> DIRECTIONS FOR THIS TASK
From the first entry to the last, transcribe everything exactly.

▬▬▬

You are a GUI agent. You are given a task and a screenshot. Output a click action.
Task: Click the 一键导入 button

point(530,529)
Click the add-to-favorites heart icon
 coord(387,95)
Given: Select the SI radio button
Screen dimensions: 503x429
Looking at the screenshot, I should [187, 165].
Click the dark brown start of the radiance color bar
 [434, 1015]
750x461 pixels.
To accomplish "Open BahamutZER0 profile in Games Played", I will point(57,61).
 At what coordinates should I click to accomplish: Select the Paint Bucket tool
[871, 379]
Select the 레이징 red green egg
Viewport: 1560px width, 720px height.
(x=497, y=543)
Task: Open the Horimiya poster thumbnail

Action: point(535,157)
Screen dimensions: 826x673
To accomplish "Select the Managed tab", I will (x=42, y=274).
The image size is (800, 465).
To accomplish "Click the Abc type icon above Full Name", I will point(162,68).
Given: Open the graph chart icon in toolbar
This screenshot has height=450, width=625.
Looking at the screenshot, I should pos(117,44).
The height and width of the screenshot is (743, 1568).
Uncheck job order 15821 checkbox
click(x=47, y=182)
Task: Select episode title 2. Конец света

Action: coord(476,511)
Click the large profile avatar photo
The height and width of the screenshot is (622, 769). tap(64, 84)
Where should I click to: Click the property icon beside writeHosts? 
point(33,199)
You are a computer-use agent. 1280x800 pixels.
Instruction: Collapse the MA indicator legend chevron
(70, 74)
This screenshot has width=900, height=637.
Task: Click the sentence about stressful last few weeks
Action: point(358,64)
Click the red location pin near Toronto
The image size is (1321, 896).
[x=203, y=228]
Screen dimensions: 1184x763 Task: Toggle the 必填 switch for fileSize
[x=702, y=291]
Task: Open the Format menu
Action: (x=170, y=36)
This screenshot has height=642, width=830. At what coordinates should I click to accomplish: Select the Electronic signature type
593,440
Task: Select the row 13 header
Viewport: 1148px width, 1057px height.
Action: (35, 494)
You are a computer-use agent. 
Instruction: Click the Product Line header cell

▬▬▬

> ANSWER SPACE
You are a GUI agent. You are given a task and a screenshot. Output a click action.
Task: Click the 一键导入 button

point(530,529)
Click the add-to-favorites heart icon
 coord(387,95)
Given: Select the SI radio button
Screen dimensions: 503x429
Looking at the screenshot, I should [187, 165].
Click the dark brown start of the radiance color bar
 [434, 1015]
750x461 pixels.
To accomplish "Open BahamutZER0 profile in Games Played", I will point(57,61).
 At what coordinates should I click to accomplish: Select the Paint Bucket tool
[871, 379]
Select the 레이징 red green egg
Viewport: 1560px width, 720px height.
(x=497, y=543)
Task: Open the Horimiya poster thumbnail

Action: point(535,157)
Screen dimensions: 826x673
To accomplish "Select the Managed tab", I will (x=42, y=274).
The image size is (800, 465).
To accomplish "Click the Abc type icon above Full Name", I will point(162,68).
Given: Open the graph chart icon in toolbar
This screenshot has height=450, width=625.
Looking at the screenshot, I should pos(117,44).
The height and width of the screenshot is (743, 1568).
Uncheck job order 15821 checkbox
click(x=47, y=182)
Task: Select episode title 2. Конец света

Action: coord(476,511)
Click the large profile avatar photo
The height and width of the screenshot is (622, 769). tap(64, 84)
Where should I click to: Click the property icon beside writeHosts? 
point(33,199)
You are a computer-use agent. 1280x800 pixels.
Instruction: Collapse the MA indicator legend chevron
(70, 74)
This screenshot has width=900, height=637.
Task: Click the sentence about stressful last few weeks
Action: point(358,64)
Click the red location pin near Toronto
The image size is (1321, 896).
[x=203, y=228]
Screen dimensions: 1184x763 Task: Toggle the 必填 switch for fileSize
[x=702, y=291]
Task: Open the Format menu
Action: (x=170, y=36)
This screenshot has height=642, width=830. At what coordinates should I click to accomplish: Select the Electronic signature type
593,440
Task: Select the row 13 header
Viewport: 1148px width, 1057px height.
Action: (35, 494)
You are a computer-use agent. 
Instruction: Click the Product Line header cell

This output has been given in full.